Over the past several months, unvaccinated people, who currently represent about 18 per cent of Ontario's population, have been significantly overrepresented in daily case counts but today, those individuals only account for about 21 per of all new infections.

About 86 per cent of Ontario residents aged five and older have received at least one dose of a COVID-19 vaccine and 80 per cent have received at least two shots. About 1.7 million people in the province have received their third dose, the province says.

Rapid spread of the more infectious Omicron variant, which is now believed to represent about 80 per cent of all new COVID-19 infections in Ontario, has led to explosive case growth over the past week.

Ontario's seven-day rolling average of new infections has now jumped to 2,542, up from 1,236 one week ago. Ontario's Science Advisory Table now says Omicron is believed to have a doubling time of 2.8 days.

This development has prompted the province to implement a series of new public health restrictions before the holidays to slow transmission.

Capacity at restaurants, gyms, retail and grocery stores have now been reduced to 50 per cent. The number of people permitted to gather privately indoors has been scaled back to 10.

The province is also scrambling to roll out third doses to every adult in the province as officials warn that waning immunity from the two-dose vaccine series has increased the need for a booster shot.

Starting tomorrow, everyone in the province aged 18 and up who received their last dose more than three months ago will be eligible to book their booster dose.

While case counts have risen dramatically in the province, there has not yet been a corresponding spike in intensive care admissions. The province says there are currently 159 COVID-19 patients receiving treatment in the ICU, up one from last Sunday.
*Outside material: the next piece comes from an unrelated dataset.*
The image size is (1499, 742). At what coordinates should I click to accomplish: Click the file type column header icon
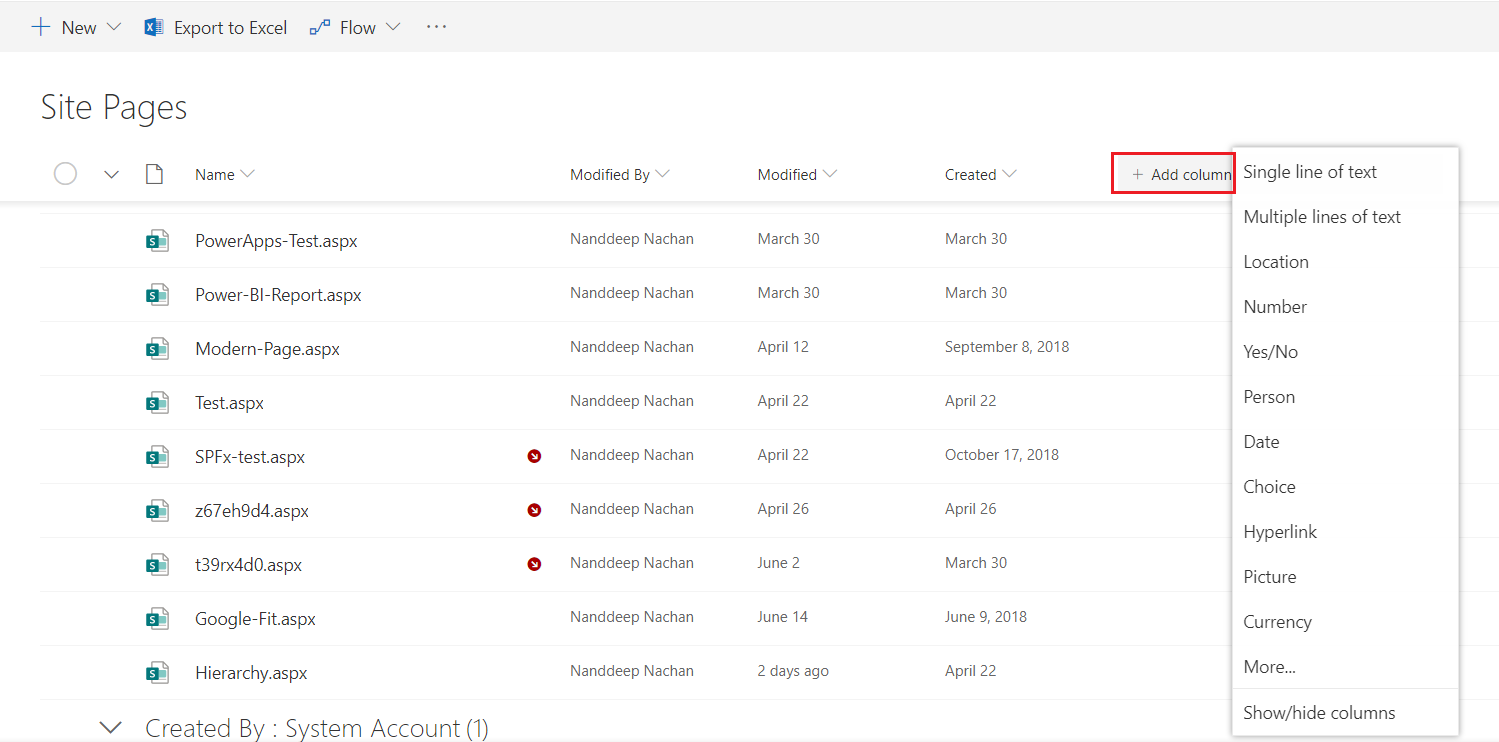click(154, 174)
It should be noted that hospitalizations typically lag daily case counts by a couple of weeks and experts have cautioned that ICU admissions will not stay flat for long. Recent modelling from the science table suggested that just based on the sheer number of new infections reported each day, ICU occupancy could reach "unsustainable levels" in the near future without "prompt intervention."

With 51,151 tests processed over the past 24 hours, officials are reporting a provincewide positivity rate of 8.7 per cent.

The public health units with the highest number of new cases today include Toronto (1,039), York Region (365), Ottawa (334), Peel Region (311), Halton Region (245), and Durham Region (240).

The number of known, active COVID-19 infections in the province now stands at 20,847, nearly double Ontario's active caseload just seven days ago.

The numbers used in this story are found in the Ontario Ministry of Health's COVID-19 Daily Epidemiologic Summary. The number of cases for any city or region may differ slightly from what is reported by the province, because local units report figures at different times.